== What the exercise asks ==
Lines to return, exactly: from the line with "The width and height of the screenshot is (800, 848)." to the line with "Task: Open 大师断语 in the insight panel" in the entries below, both included.
******************************
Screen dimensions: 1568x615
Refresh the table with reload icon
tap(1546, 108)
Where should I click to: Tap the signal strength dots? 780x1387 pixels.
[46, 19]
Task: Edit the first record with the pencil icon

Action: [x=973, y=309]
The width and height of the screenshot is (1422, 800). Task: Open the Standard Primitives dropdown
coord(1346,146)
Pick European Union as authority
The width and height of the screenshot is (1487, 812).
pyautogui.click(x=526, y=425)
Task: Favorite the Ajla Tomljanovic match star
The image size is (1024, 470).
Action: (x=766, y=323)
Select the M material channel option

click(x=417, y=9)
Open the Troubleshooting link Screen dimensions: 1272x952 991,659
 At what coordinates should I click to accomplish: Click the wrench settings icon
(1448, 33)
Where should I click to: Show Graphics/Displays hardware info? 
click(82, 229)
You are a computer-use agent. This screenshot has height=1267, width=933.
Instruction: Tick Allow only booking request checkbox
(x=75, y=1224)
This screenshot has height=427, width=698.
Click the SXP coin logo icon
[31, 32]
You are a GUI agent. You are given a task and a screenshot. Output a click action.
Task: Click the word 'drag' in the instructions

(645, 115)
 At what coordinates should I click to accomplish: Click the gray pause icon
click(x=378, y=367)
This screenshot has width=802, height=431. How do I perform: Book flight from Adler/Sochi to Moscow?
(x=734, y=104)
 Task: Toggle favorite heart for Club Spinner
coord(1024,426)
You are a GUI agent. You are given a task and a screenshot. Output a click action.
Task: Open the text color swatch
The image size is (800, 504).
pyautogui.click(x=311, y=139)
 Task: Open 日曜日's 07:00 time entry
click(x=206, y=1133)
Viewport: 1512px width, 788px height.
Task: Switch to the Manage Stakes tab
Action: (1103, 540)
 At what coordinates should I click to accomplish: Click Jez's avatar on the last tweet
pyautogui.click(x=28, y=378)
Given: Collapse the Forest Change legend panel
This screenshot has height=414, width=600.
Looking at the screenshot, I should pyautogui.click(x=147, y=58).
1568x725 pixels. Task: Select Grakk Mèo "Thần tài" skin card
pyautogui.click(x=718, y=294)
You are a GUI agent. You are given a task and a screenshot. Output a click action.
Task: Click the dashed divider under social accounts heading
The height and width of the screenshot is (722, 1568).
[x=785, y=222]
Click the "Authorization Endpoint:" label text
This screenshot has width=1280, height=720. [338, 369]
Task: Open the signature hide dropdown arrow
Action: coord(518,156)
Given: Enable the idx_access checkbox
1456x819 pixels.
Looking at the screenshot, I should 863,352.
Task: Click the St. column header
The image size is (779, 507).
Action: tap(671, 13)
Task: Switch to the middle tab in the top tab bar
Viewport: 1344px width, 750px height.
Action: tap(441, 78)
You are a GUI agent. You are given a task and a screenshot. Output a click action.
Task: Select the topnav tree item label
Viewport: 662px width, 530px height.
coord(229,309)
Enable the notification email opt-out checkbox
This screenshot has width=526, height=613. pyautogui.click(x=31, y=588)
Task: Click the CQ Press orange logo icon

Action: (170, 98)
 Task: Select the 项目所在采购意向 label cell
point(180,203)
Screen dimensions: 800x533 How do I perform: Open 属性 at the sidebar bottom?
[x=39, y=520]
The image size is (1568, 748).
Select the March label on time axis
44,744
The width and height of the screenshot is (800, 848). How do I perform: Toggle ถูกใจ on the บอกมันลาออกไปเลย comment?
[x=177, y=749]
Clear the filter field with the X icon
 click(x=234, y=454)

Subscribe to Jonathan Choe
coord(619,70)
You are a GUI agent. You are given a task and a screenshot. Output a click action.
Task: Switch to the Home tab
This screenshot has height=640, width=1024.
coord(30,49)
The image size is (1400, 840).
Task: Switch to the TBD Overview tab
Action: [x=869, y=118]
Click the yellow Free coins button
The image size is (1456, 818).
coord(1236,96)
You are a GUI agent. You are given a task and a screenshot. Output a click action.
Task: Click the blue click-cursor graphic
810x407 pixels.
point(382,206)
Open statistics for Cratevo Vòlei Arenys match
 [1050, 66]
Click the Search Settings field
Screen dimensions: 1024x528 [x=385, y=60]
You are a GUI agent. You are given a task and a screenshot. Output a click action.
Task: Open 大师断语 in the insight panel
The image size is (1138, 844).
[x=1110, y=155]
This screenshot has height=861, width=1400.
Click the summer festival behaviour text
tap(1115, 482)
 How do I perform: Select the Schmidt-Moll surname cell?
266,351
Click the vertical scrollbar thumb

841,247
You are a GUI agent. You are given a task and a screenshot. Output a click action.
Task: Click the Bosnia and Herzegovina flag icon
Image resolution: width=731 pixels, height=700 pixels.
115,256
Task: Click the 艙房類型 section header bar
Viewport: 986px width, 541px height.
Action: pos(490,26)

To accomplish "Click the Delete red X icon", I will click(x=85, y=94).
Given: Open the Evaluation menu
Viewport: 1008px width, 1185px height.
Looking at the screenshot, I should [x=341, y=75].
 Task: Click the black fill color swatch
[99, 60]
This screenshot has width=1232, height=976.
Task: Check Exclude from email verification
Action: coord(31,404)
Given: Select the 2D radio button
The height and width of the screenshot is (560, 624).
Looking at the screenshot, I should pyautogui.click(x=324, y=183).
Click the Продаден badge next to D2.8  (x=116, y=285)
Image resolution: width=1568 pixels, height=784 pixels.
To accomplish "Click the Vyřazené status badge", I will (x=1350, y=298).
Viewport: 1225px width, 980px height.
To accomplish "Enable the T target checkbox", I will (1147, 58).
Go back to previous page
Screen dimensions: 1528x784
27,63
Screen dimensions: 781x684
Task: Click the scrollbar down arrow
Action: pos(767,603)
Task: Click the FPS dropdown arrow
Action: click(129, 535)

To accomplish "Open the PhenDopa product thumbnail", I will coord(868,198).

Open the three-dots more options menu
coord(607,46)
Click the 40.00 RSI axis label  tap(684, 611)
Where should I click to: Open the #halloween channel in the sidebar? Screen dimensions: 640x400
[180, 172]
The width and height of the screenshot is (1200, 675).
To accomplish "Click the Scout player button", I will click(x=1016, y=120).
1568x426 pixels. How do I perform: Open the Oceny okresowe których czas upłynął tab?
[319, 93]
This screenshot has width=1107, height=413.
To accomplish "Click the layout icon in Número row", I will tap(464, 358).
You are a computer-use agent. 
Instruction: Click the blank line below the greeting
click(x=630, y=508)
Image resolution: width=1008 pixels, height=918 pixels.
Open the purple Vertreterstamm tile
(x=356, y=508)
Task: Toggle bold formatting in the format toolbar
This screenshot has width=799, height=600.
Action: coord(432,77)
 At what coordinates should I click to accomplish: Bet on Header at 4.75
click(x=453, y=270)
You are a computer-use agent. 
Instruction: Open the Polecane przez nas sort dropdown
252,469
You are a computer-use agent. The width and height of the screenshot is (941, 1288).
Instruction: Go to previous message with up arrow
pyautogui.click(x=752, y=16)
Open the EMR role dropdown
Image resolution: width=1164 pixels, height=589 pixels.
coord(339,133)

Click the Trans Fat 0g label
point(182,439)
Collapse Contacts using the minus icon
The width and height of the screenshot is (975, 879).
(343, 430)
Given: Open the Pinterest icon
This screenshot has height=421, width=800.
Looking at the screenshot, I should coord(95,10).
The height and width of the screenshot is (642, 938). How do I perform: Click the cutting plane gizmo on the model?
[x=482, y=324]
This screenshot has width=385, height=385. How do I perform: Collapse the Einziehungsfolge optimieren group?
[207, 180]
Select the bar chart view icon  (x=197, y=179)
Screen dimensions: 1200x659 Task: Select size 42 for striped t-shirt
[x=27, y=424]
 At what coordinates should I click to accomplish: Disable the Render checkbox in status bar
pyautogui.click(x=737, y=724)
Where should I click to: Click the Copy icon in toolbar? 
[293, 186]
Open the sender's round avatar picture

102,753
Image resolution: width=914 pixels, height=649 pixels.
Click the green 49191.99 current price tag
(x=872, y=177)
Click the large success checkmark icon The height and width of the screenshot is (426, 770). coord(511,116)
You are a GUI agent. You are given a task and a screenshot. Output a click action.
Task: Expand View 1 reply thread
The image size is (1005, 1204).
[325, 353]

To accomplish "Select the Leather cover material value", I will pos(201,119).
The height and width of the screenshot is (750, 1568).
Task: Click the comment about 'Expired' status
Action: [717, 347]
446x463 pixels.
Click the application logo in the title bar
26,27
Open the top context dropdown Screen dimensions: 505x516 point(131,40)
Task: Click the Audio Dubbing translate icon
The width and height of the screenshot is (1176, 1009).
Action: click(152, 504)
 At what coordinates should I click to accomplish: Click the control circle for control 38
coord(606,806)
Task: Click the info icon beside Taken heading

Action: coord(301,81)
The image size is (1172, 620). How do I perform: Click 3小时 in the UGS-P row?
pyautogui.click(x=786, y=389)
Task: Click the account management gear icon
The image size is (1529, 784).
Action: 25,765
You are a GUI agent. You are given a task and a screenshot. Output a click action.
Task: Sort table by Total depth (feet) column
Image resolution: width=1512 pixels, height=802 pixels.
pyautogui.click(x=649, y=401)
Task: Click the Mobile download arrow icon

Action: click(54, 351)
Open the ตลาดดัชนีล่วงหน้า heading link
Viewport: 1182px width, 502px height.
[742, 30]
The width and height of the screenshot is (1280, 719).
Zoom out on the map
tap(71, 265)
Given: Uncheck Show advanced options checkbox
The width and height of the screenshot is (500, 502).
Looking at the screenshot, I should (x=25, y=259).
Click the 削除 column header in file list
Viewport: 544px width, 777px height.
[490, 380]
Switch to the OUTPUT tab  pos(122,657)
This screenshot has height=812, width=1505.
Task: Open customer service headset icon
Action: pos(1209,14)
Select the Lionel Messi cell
******************************
== Result of this exercise ==
The width and height of the screenshot is (800, 848). How do I perform: Toggle ถูกใจ on the บอกมันลาออกไปเลย comment?
[x=177, y=749]
Clear the filter field with the X icon
 click(x=234, y=454)

Subscribe to Jonathan Choe
coord(619,70)
You are a GUI agent. You are given a task and a screenshot. Output a click action.
Task: Switch to the Home tab
This screenshot has height=640, width=1024.
coord(30,49)
The image size is (1400, 840).
Task: Switch to the TBD Overview tab
Action: [x=869, y=118]
Click the yellow Free coins button
The image size is (1456, 818).
coord(1236,96)
You are a GUI agent. You are given a task and a screenshot. Output a click action.
Task: Click the blue click-cursor graphic
810x407 pixels.
point(382,206)
Open statistics for Cratevo Vòlei Arenys match
 [1050, 66]
Click the Search Settings field
Screen dimensions: 1024x528 [x=385, y=60]
You are a GUI agent. You are given a task and a screenshot. Output a click action.
Task: Open 大师断语 in the insight panel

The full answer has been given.